I can see how in the South with such extended heat so many backyard veg gardeners make use of mulch but I was raised that the health of the soil requires exposure to air,sunlight and rainwater. Husband came from a family of farmers and his Dad was possessive of my small veg. garden and taught me the same respect for the soil that my own parents had. This was up North but Mom was from down South and she from a family who never used a lick of mulch on flowers or vegetables.

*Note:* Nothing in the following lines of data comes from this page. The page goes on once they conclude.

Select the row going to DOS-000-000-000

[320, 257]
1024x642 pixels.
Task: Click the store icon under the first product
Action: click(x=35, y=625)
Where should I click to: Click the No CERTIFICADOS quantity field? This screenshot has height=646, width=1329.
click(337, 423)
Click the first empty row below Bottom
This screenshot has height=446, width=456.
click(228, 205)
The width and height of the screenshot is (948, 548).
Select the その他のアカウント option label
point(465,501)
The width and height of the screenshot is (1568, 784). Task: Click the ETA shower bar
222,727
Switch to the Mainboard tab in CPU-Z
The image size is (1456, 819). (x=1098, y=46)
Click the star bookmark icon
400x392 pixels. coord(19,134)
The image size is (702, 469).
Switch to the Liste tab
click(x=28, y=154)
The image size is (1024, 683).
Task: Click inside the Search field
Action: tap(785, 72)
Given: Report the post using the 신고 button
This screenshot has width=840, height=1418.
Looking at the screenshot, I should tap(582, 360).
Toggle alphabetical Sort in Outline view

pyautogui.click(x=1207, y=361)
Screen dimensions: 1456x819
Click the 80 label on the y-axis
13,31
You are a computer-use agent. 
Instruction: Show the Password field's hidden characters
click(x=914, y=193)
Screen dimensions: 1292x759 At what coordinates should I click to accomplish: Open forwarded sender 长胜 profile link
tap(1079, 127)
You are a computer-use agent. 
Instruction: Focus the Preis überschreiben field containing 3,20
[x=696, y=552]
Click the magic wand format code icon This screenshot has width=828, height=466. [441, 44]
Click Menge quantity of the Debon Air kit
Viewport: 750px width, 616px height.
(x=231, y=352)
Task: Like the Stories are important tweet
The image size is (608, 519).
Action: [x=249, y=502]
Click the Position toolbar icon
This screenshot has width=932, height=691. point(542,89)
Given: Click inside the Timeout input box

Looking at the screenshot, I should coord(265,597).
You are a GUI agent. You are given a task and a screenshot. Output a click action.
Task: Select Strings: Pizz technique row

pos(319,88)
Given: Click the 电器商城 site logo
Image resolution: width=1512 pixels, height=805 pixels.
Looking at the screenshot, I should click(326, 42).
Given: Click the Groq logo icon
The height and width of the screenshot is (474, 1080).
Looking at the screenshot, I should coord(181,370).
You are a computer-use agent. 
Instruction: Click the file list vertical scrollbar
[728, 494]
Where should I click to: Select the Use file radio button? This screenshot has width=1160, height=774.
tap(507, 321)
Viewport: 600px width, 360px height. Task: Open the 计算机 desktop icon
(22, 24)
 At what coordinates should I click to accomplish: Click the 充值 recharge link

I never saw or heard of voles until I came South to an area where every neighborhood was newer and every house was 'landscaped' and embalmed in pinestraw.
Wonderful habitat for voles. Doing all their damage out of sight of owls and hawks and snakes.
I've been through 4 major droughts here and what little rain we did get went directly to the soil instead of soaking/dampening inches of pinestraw only to evaporate the next day while the shrubs suffered further.

Mulch saves you time and labor which is what generations before us accepted as part of the soil husbandry required to feed our families.
If your tomatoes don't produce as expected, you have options those previous generations did not have.

me..I like to feel the tilth of the soil in my hands and smell its richness and know when it is ready to accept seeds I need to grow food or beautiful flowers. I don't want to pull back the mulch, organic or black plastic and find that stinking white filiment fungus that grows in the damp, out of sunlight.